→ Task directions
Please give back the listing below word for word, without the images.

→ Entries supplied
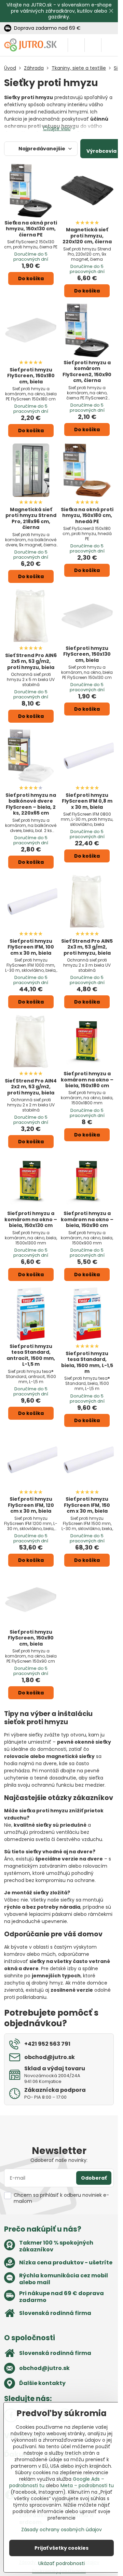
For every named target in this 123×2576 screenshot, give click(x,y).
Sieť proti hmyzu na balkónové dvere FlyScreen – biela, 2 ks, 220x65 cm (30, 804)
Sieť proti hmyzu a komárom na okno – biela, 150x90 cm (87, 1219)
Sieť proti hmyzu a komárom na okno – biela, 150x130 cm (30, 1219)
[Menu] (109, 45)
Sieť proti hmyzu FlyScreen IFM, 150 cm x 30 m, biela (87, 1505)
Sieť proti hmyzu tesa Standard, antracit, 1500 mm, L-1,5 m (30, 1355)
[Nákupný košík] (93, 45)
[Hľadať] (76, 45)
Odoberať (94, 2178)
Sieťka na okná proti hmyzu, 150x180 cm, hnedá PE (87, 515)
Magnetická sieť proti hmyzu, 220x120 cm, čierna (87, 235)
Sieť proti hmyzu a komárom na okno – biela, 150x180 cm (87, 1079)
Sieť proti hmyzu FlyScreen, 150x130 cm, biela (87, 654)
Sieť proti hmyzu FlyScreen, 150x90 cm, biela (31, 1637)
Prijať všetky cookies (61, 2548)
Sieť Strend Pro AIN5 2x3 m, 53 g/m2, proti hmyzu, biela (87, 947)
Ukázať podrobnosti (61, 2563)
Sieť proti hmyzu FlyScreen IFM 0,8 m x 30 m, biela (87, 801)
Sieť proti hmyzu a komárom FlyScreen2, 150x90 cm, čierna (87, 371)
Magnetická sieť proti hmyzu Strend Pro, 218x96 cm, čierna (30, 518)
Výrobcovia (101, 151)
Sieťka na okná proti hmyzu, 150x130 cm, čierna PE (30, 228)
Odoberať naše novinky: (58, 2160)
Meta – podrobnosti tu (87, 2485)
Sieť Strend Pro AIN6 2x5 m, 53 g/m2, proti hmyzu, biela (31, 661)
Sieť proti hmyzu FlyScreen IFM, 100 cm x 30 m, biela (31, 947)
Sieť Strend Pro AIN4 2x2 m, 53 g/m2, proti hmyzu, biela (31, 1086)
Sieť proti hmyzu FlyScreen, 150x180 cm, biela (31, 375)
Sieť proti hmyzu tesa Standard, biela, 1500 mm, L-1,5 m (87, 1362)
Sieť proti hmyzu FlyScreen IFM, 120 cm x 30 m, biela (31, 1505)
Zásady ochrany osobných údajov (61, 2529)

→ Exercise response
For every named target in this 123×2576 screenshot, give click(x,y).
Sieť proti hmyzu na balkónové dvere FlyScreen – biela, 2 ks, 220x65 cm (30, 804)
Sieť proti hmyzu a komárom na okno – biela, 150x90 cm (87, 1219)
Sieť proti hmyzu a komárom na okno – biela, 150x130 cm (30, 1219)
[Menu] (109, 45)
Sieť proti hmyzu FlyScreen IFM, 150 cm x 30 m, biela (87, 1505)
Sieť proti hmyzu tesa Standard, antracit, 1500 mm, L-1,5 m (30, 1355)
[Nákupný košík] (93, 45)
[Hľadať] (76, 45)
Odoberať (94, 2178)
Sieťka na okná proti hmyzu, 150x180 cm, hnedá PE (87, 515)
Magnetická sieť proti hmyzu, 220x120 cm, čierna (87, 235)
Sieť proti hmyzu a komárom na okno – biela, 150x180 cm (87, 1079)
Sieť proti hmyzu FlyScreen, 150x130 cm, biela (87, 654)
Sieť proti hmyzu FlyScreen, 150x90 cm, biela (31, 1637)
Prijať všetky cookies (61, 2548)
Sieť Strend Pro AIN5 2x3 m, 53 g/m2, proti hmyzu, biela (87, 947)
Ukázať podrobnosti (61, 2563)
Sieť proti hmyzu FlyScreen IFM 0,8 m x 30 m, biela (87, 801)
Sieť proti hmyzu a komárom FlyScreen2, 150x90 cm, čierna (87, 371)
Magnetická sieť proti hmyzu Strend Pro, 218x96 cm, čierna (30, 518)
Výrobcovia (101, 151)
Sieťka na okná proti hmyzu, 150x130 cm, čierna PE (30, 228)
Odoberať naše novinky: (58, 2160)
Meta – podrobnosti tu (87, 2485)
Sieť Strend Pro AIN6 2x5 m, 53 g/m2, proti hmyzu, biela (31, 661)
Sieť proti hmyzu FlyScreen IFM, 100 cm x 30 m, biela (31, 947)
Sieť Strend Pro AIN4 2x2 m, 53 g/m2, proti hmyzu, biela (31, 1086)
Sieť proti hmyzu FlyScreen, 150x180 cm, biela (31, 375)
Sieť proti hmyzu tesa Standard, biela, 1500 mm, L-1,5 m (87, 1362)
Sieť proti hmyzu FlyScreen IFM, 120 cm x 30 m, biela (31, 1505)
Zásady ochrany osobných údajov (61, 2529)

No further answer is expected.